I wish I could paint a masterpiece like DaVinci’s “The Last Supper” that would give you an idea of what the YWBB dinners are like (please don’t email me, I am in no way comparing this group to the Lord’s disciples). We sit around a table sharing a meal, but no one, not even the new members sit in the same chair for more than 20 minutes. There is a constant movement around the room that rivals musical chairs. It is as if we can not get enough of each other’s lives, each other’ stories or each other’s insights (“the church” could sure learn something from this group). For months, I ached for this attachment. I needed to go to the dinners because I was hurting and needed to be with those who “got me”. This dinner (November 4, 2006) was different. For the first time, I couldn’t wait to help another going through the initial steps of grief. I wanted to, for the first time, give and not take. It wasn’t until after the dinner that I realized that was my “mark” that healing was underway.

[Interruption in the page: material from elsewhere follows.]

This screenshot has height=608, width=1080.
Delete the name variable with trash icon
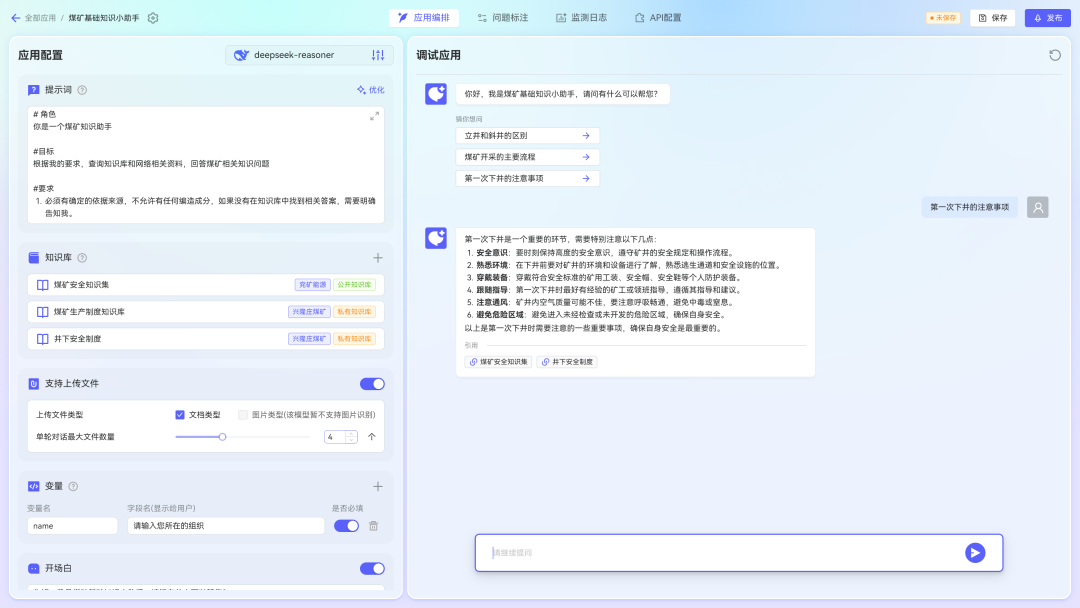374,526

It was no longer about me, but about someone else. It was no longer about my support, but about finding ways to give it. It wasn’t about my own self absorption, but actually WANTING to be apart of someone else’s. I believe this is a gauge of healing no matter your circumstances. When you get to the point where it is less about you and more about others—healing can begin to complete its work in your life. Healing can not only begin…….but for the first time becomes possible.

This I know for sure….

A Familar Dance

Sometimes God calls someone very familiar to dance with us (see Lord of the Dance post as reference). My best friend from high school is like that. I live in Illinois and she in California. We have a relationship that transcends time and distance. Though we haven’t lived a mile apart since 11th grade, we seem to just be able to pick up and “dance” whenever we talk or meet.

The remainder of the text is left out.